Need less to say, I'm really aggravated that I wasted my time this morning and got my hopes up about this dog for nothing. I don't understand why they couldn't have been honest with me in the first place about everything and also informed me from the get go that they wouldn't be letting her papers go with her. I mean, honestly. What's the point in them retaining her papers if she isn't their's anymore? Even though I was going to sign a spay contract and everything. I just don't get it and I'm beyond annoyed. Back to square one it is.


----------



## qbchottu (Jul 10, 2011)

File a report with your local animal control. Most likely, nothing will happen. But I think you owe it to the female to file one on her behalf anyhow. 

I think the AKC papers fiasco was just a deterrent. Once they realized you were a responsible and conscious person, they probably got nervous about any potential ramifications that would come back to haunt them over their neglect and improper breeding practices. Theoretically if they are small and local, a little hoopla from you would hurt their business and especially so if the info about the dam's health gets back to the puppy buyers. The ONLY justifiable reason for them to give you a hard time about her AKC registration is if you wanted to breed and register her litters. Other than that, why should they care if you have her papers or not? So the easiest thing to make you go away would be to kick a fuss over the papers, which is almost a trivial formality considering you are spaying her.

▶ [Data extract]:

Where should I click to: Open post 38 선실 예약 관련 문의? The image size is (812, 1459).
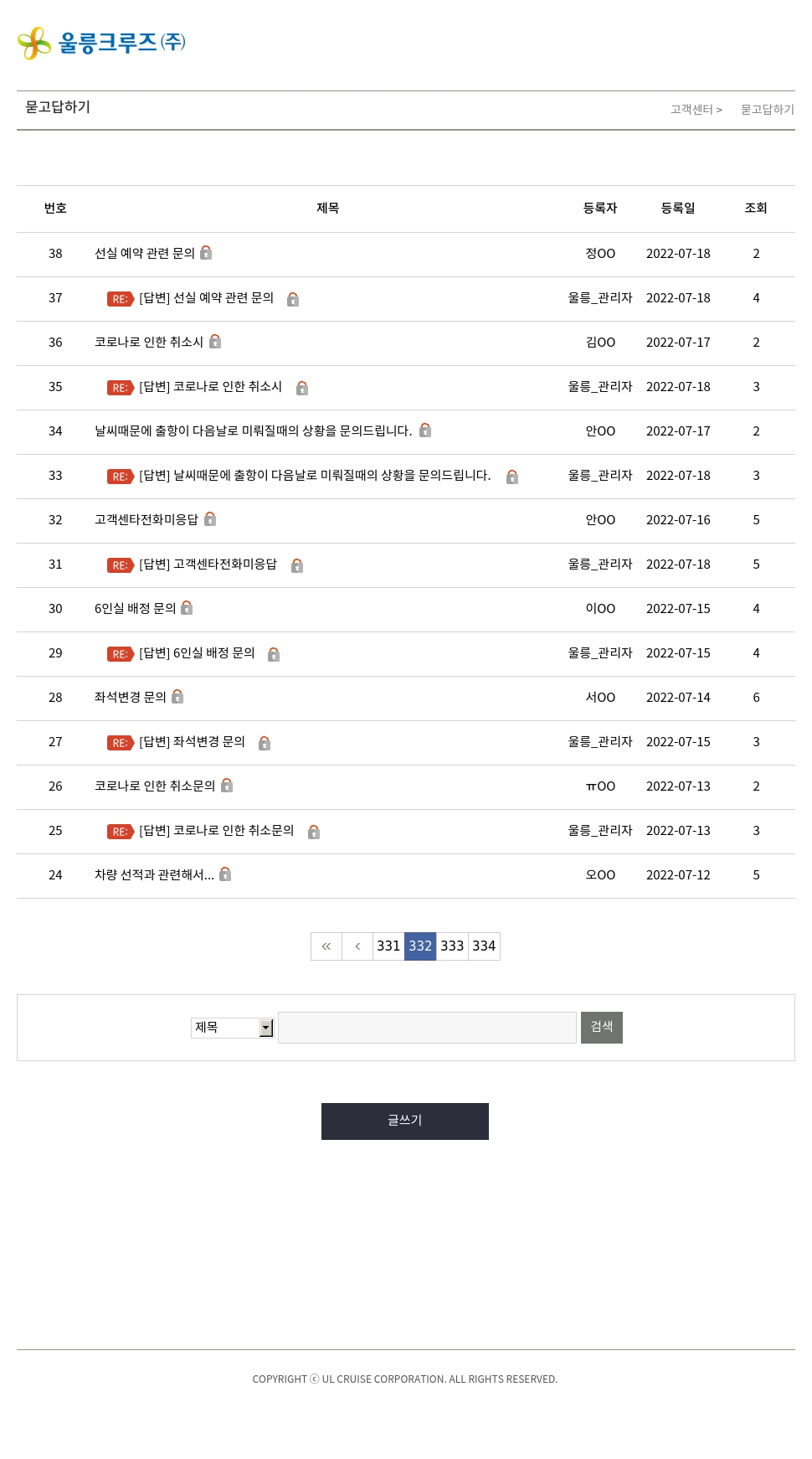144,253
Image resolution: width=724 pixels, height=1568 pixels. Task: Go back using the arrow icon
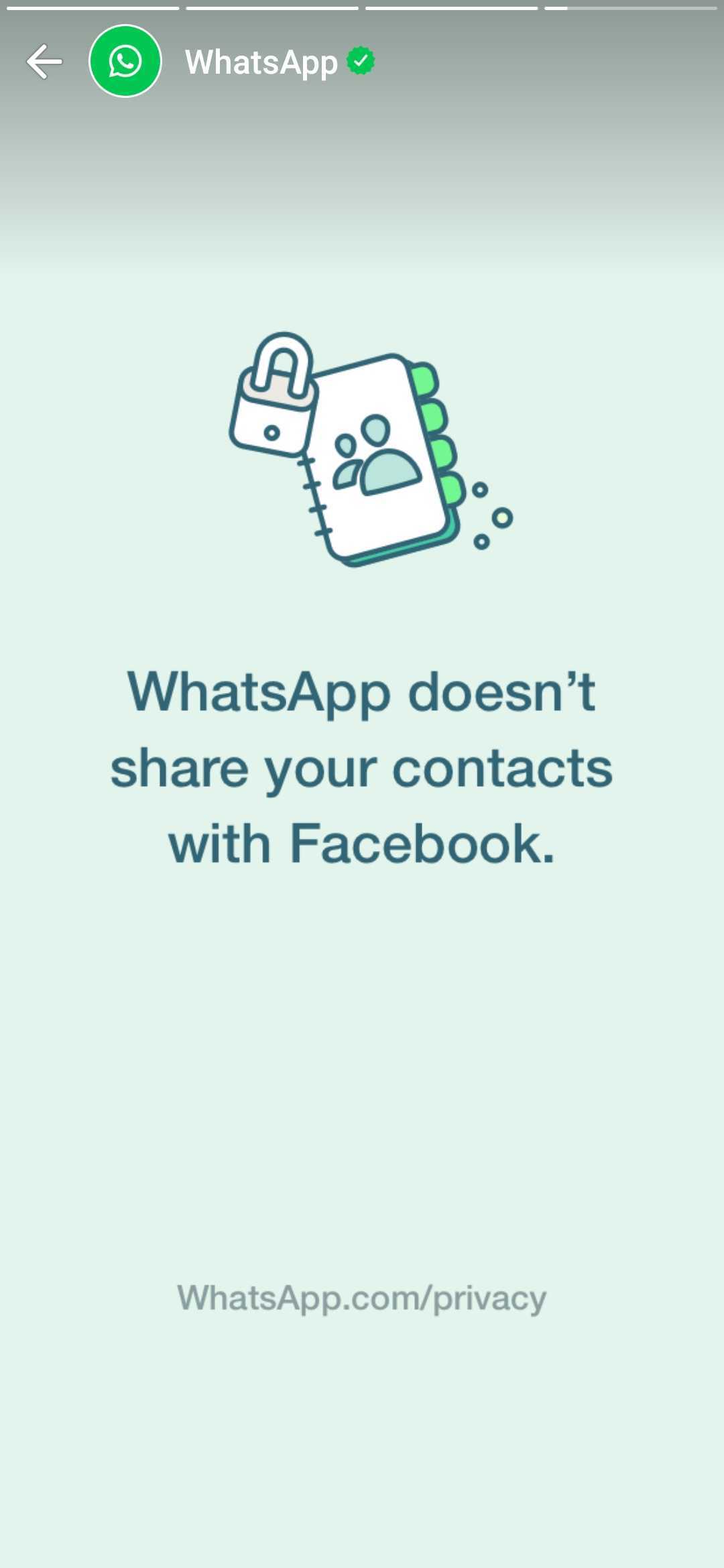[x=44, y=62]
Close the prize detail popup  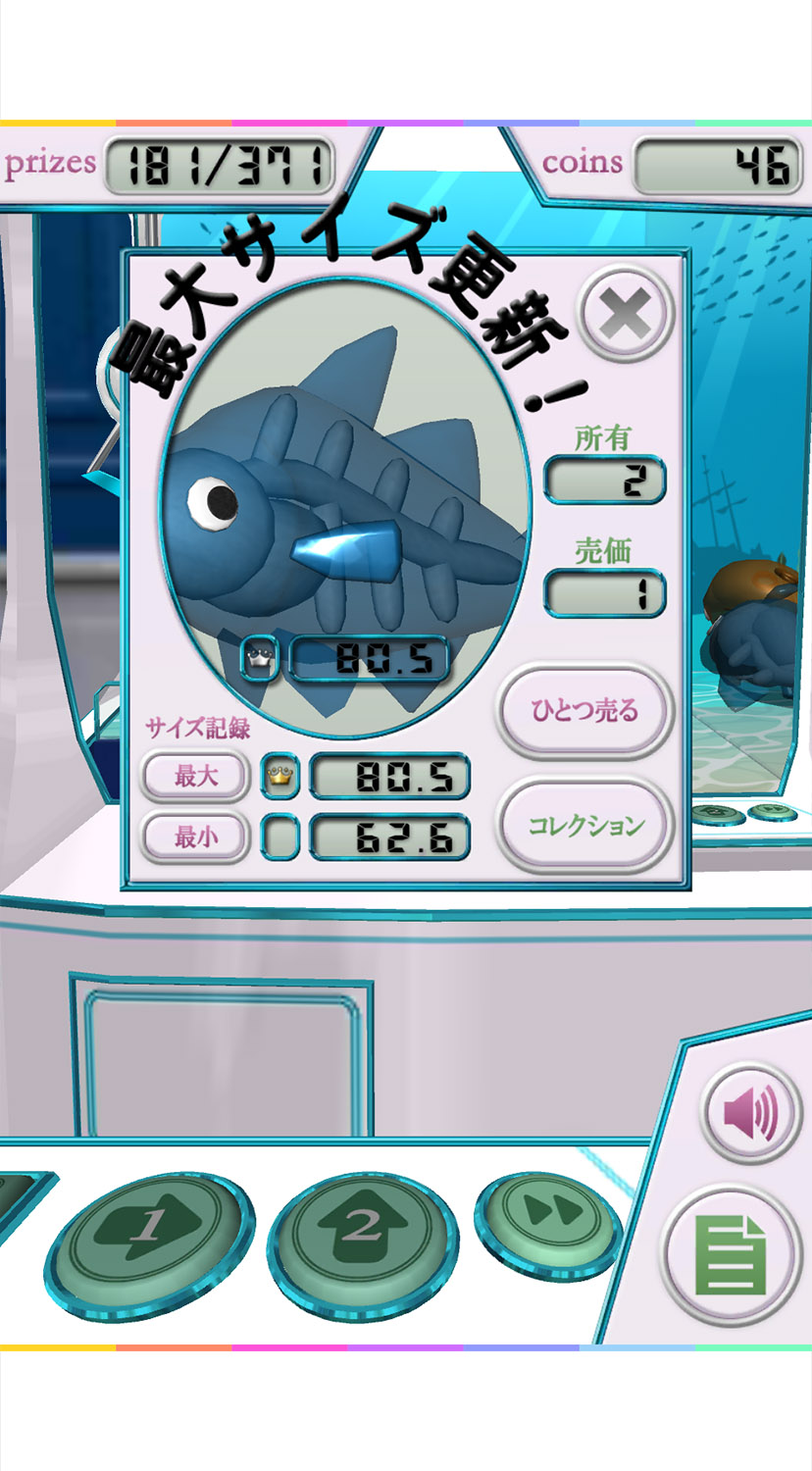626,314
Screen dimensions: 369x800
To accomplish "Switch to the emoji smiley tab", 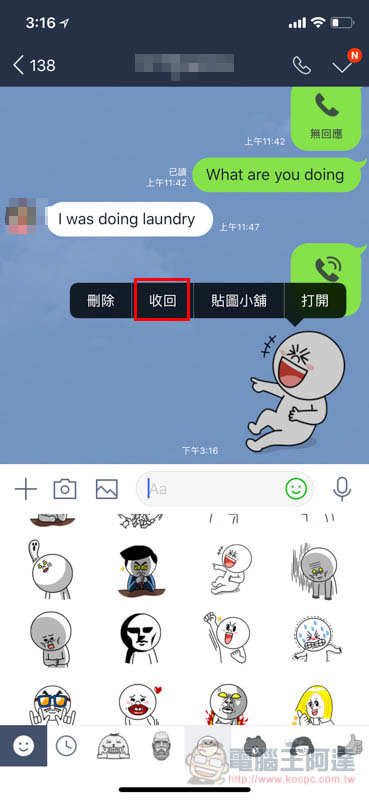I will (23, 746).
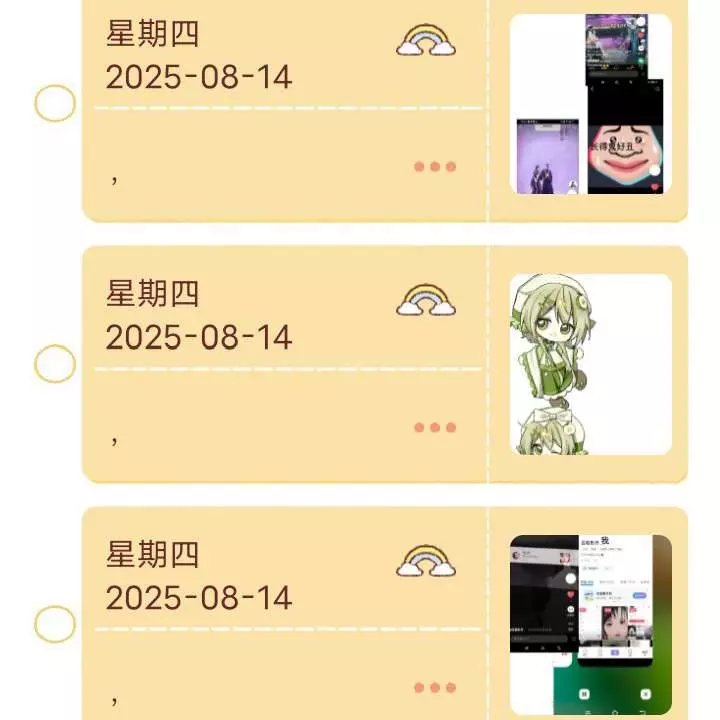Open more options on the entry with the face collage
The image size is (720, 720).
(x=435, y=166)
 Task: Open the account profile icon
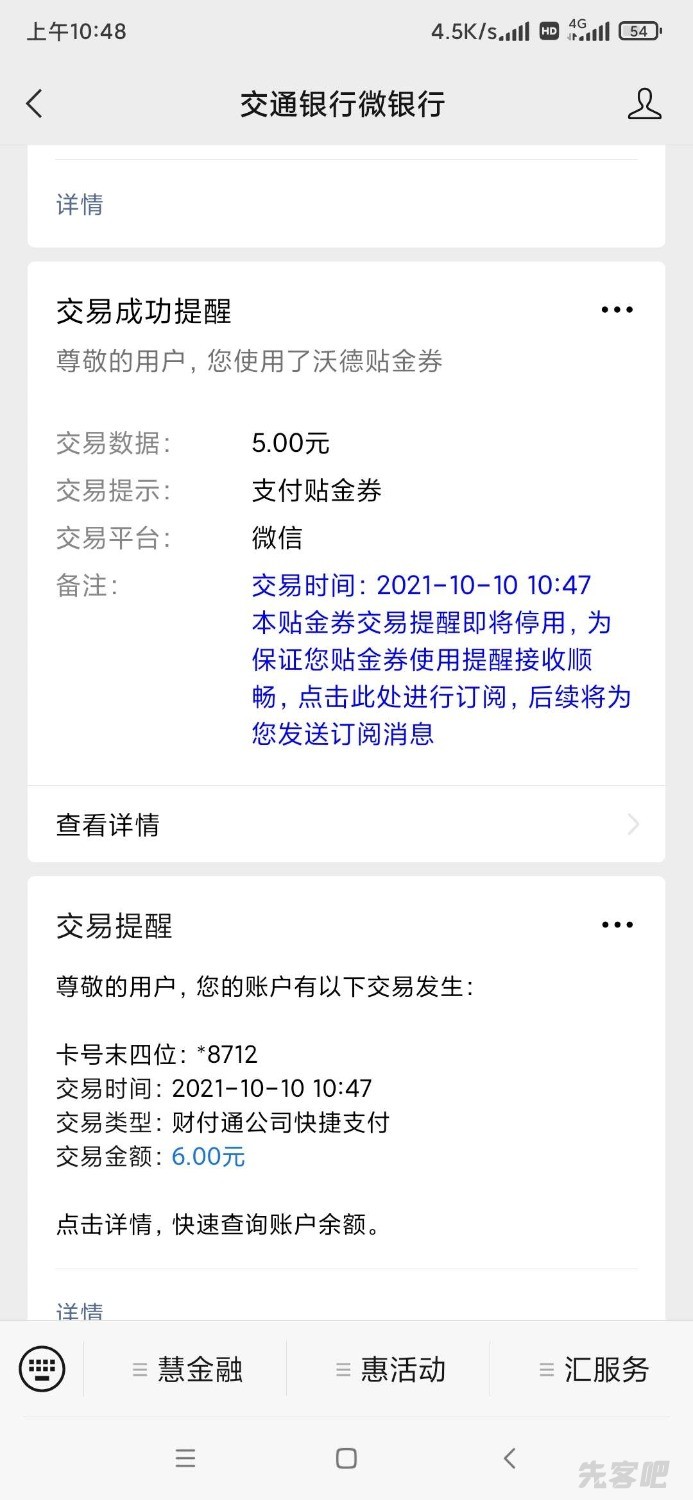[x=644, y=104]
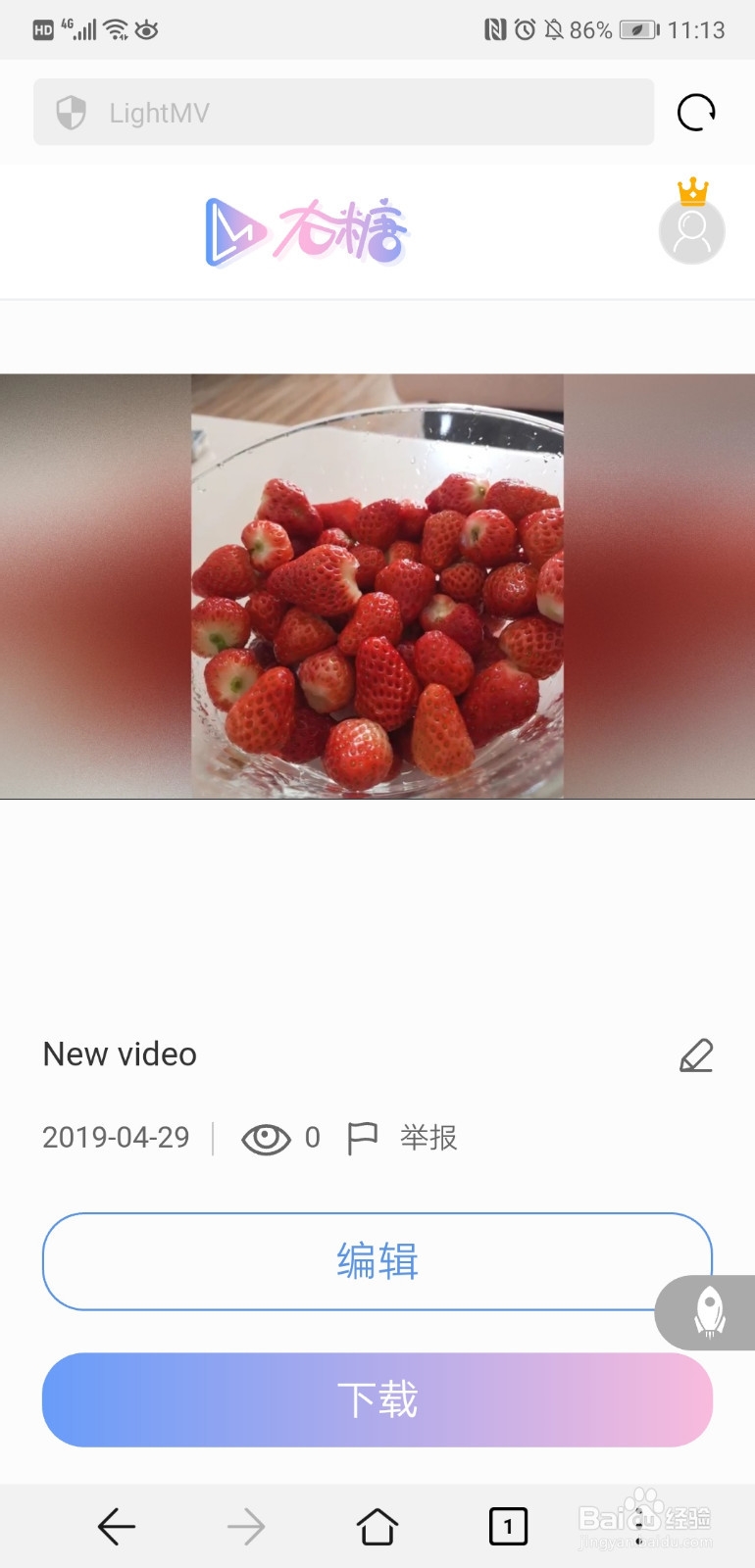Open the LightMV user profile avatar
This screenshot has height=1568, width=755.
click(x=691, y=232)
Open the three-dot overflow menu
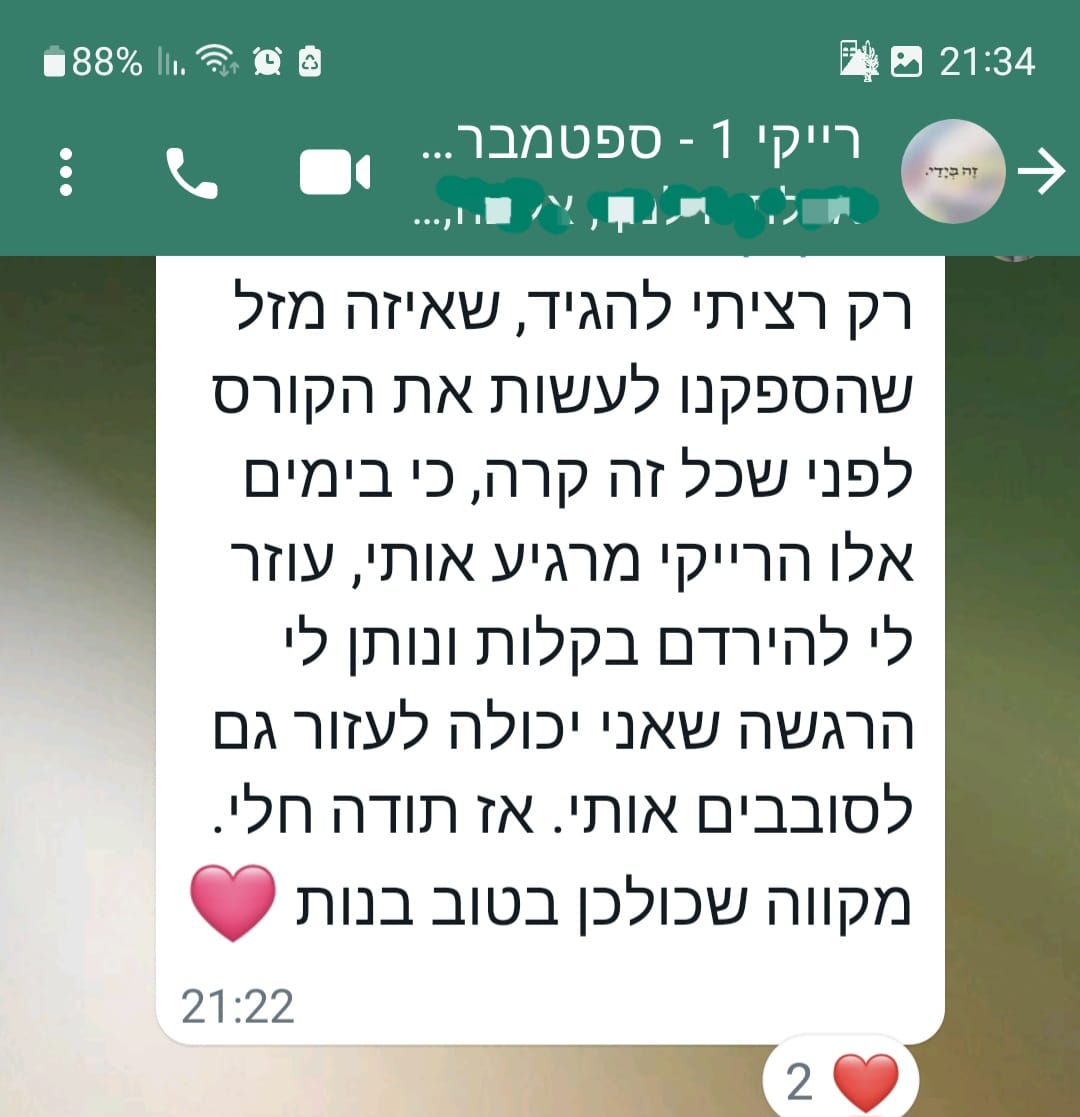Viewport: 1080px width, 1117px height. (x=66, y=172)
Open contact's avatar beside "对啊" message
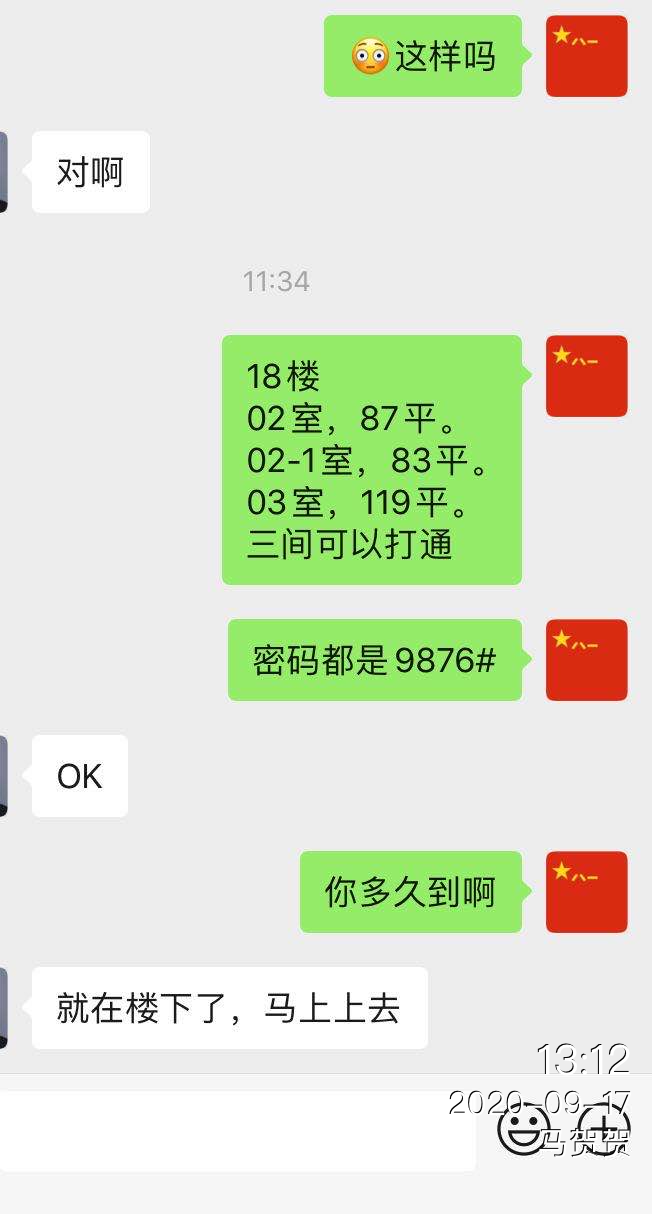 pyautogui.click(x=4, y=172)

▶ [Your objective]: Copy from the dog adoption thread the passage between "File a report" and "her behalf anyhow.", inclusive.

▶ [Solved exercise]:
File a report with your local animal control. Most likely, nothing will happen. But I think you owe it to the female to file one on her behalf anyhow.